Extracted data START

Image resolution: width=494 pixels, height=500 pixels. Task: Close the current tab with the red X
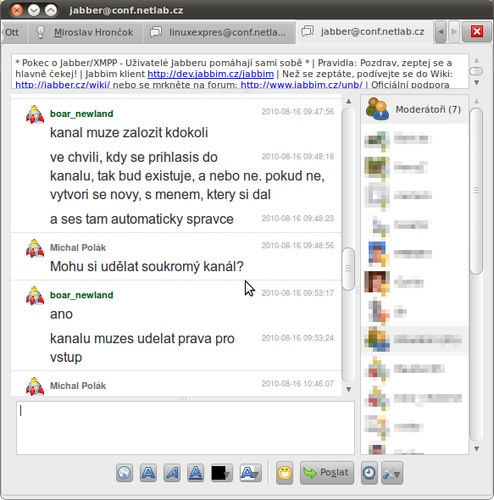tap(477, 32)
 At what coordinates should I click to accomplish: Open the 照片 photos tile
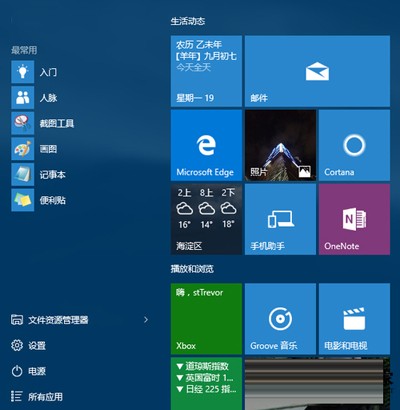click(280, 145)
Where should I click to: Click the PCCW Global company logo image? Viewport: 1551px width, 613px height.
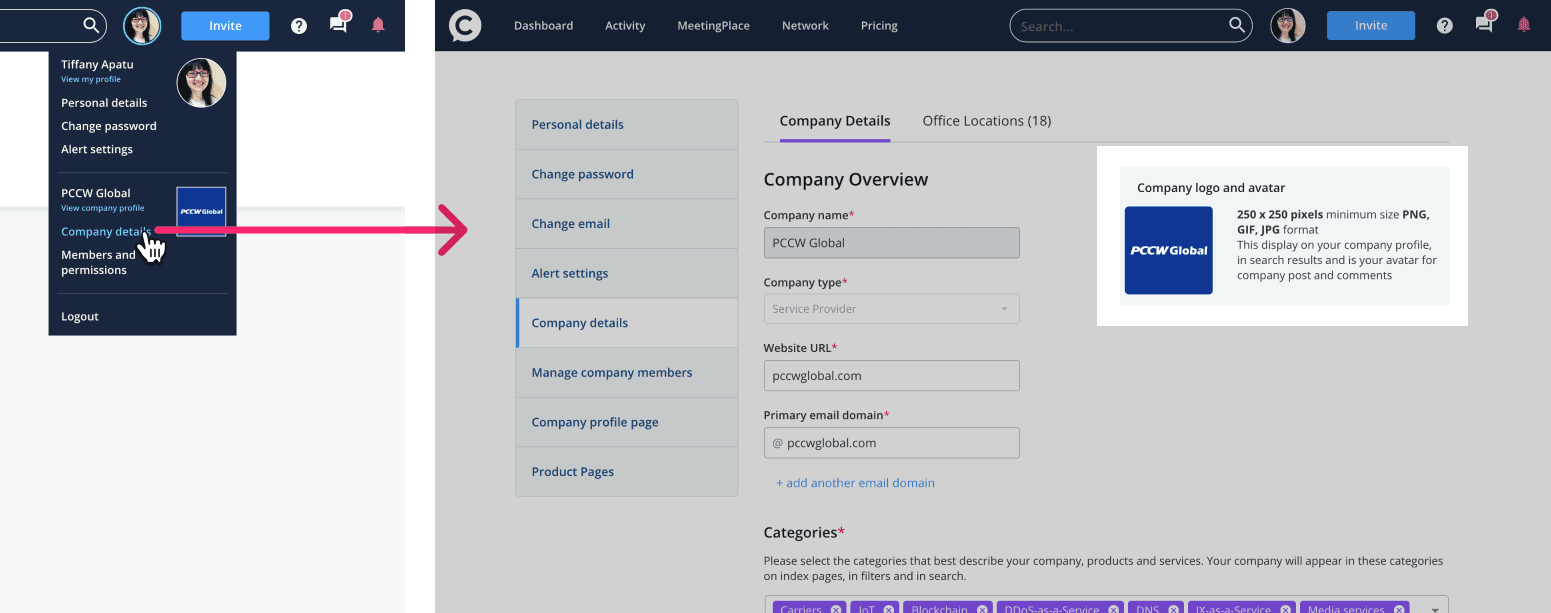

Extracted data END

Word for word, restate each line above, minus its pictures.

Image resolution: width=494 pixels, height=500 pixels. Task: Close the current tab with the red X
tap(477, 32)
 At what coordinates should I click to accomplish: Open the 照片 photos tile
click(280, 145)
Where should I click to: Click the PCCW Global company logo image? Viewport: 1551px width, 613px height.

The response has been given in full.